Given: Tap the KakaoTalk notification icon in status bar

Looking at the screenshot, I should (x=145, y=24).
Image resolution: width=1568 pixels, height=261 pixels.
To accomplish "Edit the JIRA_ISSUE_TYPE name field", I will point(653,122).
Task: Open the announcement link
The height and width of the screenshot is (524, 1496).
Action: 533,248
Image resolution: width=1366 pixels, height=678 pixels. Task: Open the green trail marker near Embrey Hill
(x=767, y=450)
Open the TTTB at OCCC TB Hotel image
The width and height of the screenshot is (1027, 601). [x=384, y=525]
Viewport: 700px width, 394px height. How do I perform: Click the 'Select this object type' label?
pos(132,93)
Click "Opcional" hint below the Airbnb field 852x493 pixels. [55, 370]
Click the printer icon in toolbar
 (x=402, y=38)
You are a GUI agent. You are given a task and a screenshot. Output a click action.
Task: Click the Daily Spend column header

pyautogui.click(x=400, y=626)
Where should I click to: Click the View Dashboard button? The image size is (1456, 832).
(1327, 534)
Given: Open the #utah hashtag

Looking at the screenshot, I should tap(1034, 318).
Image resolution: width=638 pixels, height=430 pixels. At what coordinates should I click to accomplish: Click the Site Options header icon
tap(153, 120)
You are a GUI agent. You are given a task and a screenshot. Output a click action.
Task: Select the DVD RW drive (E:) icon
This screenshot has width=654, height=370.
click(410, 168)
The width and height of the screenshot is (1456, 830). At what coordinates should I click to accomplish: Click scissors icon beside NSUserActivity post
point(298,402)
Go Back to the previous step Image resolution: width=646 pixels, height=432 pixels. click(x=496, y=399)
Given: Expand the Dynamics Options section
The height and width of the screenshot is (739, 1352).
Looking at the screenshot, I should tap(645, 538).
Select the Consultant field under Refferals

+-------+

The problem: Your answer must be an exact copy of every record.

The answer:
Given: Tap the KakaoTalk notification icon in status bar

Looking at the screenshot, I should (x=145, y=24).
Image resolution: width=1568 pixels, height=261 pixels.
To accomplish "Edit the JIRA_ISSUE_TYPE name field", I will point(653,122).
Task: Open the announcement link
The height and width of the screenshot is (524, 1496).
Action: 533,248
Image resolution: width=1366 pixels, height=678 pixels. Task: Open the green trail marker near Embrey Hill
(x=767, y=450)
Open the TTTB at OCCC TB Hotel image
The width and height of the screenshot is (1027, 601). [x=384, y=525]
Viewport: 700px width, 394px height. How do I perform: Click the 'Select this object type' label?
pos(132,93)
Click "Opcional" hint below the Airbnb field 852x493 pixels. [55, 370]
Click the printer icon in toolbar
 (x=402, y=38)
You are a GUI agent. You are given a task and a screenshot. Output a click action.
Task: Click the Daily Spend column header

pyautogui.click(x=400, y=626)
Where should I click to: Click the View Dashboard button? The image size is (1456, 832).
(1327, 534)
Given: Open the #utah hashtag

Looking at the screenshot, I should tap(1034, 318).
Image resolution: width=638 pixels, height=430 pixels. At what coordinates should I click to accomplish: Click the Site Options header icon
tap(153, 120)
You are a GUI agent. You are given a task and a screenshot. Output a click action.
Task: Select the DVD RW drive (E:) icon
This screenshot has width=654, height=370.
click(410, 168)
The width and height of the screenshot is (1456, 830). At what coordinates should I click to accomplish: Click scissors icon beside NSUserActivity post
point(298,402)
Go Back to the previous step Image resolution: width=646 pixels, height=432 pixels. click(x=496, y=399)
Given: Expand the Dynamics Options section
The height and width of the screenshot is (739, 1352).
Looking at the screenshot, I should tap(645, 538).
Select the Consultant field under Refferals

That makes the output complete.